There is a conceptually simple category of websites that we could refer to as “showcase” sites, that account for a relevant fraction of existing websites on the World Wide Web.
- These websites have limited interactive functions and are used to provide information on a given topic, business, activity, project etc..
- This information will be mainly textual, but can include images and videos.
- A simple contact form might be available, so that users can send an e-mail to the site owner directly through the web site.
- The number of pages/sections is limited, and so is the depth of navigation. Typically those sites might have just one top level, with a page for each section. Some subsections might be present in some of the sections, and sometimes a third level might be also present (sub-sub-sections/pages). But no more that that. Each additional sublevel adds a layer of complexity to the navigation elements of the web site and should be implemented with a special care to the integrity and ease of use of the site navigation.
Many websites or web services do not belong to this category, and can be viewed more as “hosted applications” rather than “web sites”. Let’s think for example about e-bay, google, amazon, facebook. Of course they are web sites, but they also are a collection of great, complex software. Instead of running on the user PC, this software is hosted on the respective companies servers and is accessible via web. While showcase website are a relatively homogeneous category, the same is not true for hosted applications, where each single functionality or feature is a different piece of software that glues and integrates with the other pieces to create the “web site”. These web sites are often more about “doing things” (buying, communicating with other users, sharing data, documents, calendars…) than about simply getting information.

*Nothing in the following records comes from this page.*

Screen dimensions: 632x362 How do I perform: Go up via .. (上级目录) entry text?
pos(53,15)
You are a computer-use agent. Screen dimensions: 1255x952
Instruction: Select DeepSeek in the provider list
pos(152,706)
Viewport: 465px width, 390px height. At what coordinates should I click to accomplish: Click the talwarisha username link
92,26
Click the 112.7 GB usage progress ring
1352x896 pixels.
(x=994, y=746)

So we have two worlds, connected, sometimes overlapping, but conceptually distinct: showcase sites, and hosted applications.
When you start thinking that you might “need a website”, it is a good idea to think about which of these two categories your site will belong to. It could also be a mix: a prevalently showcase oriented site, with one or two specific interactive functionalities. These functionalities might be relatively “standard” (say, the management of a subscription-based mailing list) or could be highly custom (say the availability of a complex application form for registration to an upcoming event, with an administrative backend whare you can download all the applications as a single pdf file).

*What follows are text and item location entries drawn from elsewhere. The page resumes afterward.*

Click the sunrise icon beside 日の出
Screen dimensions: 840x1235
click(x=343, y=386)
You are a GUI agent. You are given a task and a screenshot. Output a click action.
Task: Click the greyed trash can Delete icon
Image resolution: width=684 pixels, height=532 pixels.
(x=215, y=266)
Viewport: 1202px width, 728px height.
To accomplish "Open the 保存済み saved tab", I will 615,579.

All these factors will impact on the decision of what is the most suitable informatics infrastructure to use in the management of your website.
The good news is that at this time of internet development, the first category of web sites, the showcase sites, can be handled easily, quickly and rather inexpensively (even for free, with some limitations).
Systems exist, (and we have one in place here at wdev.co), that allow to “instantiate” a web sites with beautiful graphics, navigation menus with sections and subsections, contact forms and a number of more advanced, but still “standard” add-ons, in a very short time, and with limited work involved. These systems use pre-made, yet professional graphical templates that can be customized according to the requirements of the new web site, and quickly published online. These systems also allow the access of clients to an administrative backend of their web sites where the site contents can be modified at will, without the need for external help. More to come on these Content Management Systems in the posts to come.